### Problem to work on:
Exact copies of the lines from the one with "Where should I" through the last line of the entries, and no pictures, make up the answer.

[Stored items]
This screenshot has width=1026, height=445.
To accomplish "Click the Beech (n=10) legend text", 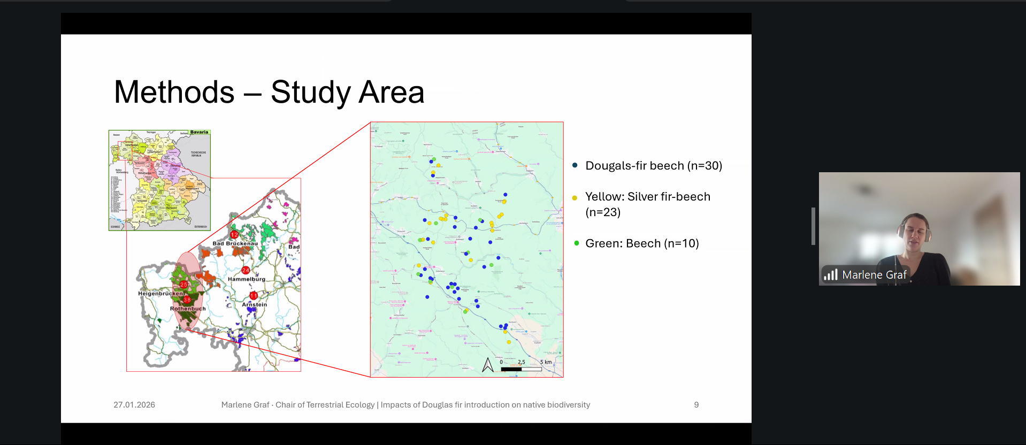I will [642, 243].
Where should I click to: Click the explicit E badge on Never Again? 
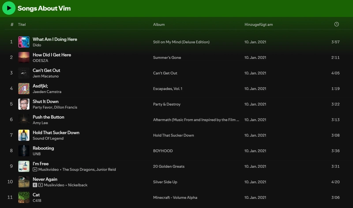point(35,185)
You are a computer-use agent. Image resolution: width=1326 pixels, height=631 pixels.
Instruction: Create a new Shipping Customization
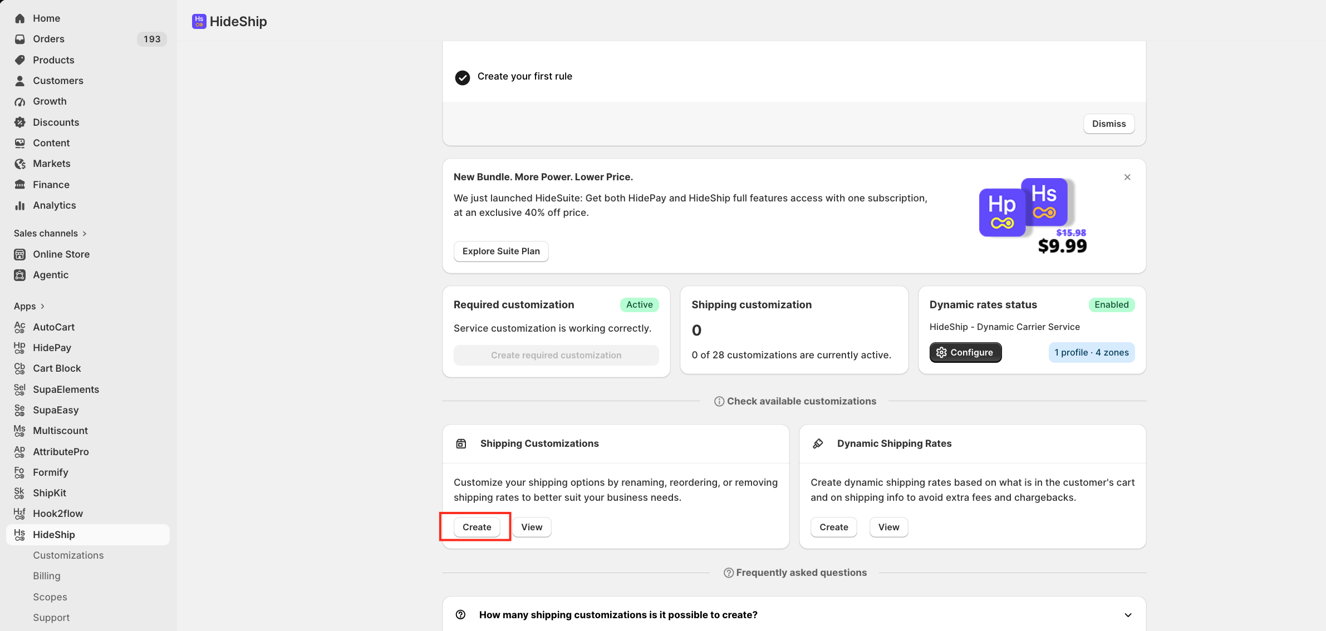point(477,527)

### Solution:
Where should I click to: Click the explicit E badge on Never Again? 
point(35,185)
You are a computer-use agent. Image resolution: width=1326 pixels, height=631 pixels.
Instruction: Create a new Shipping Customization
point(477,527)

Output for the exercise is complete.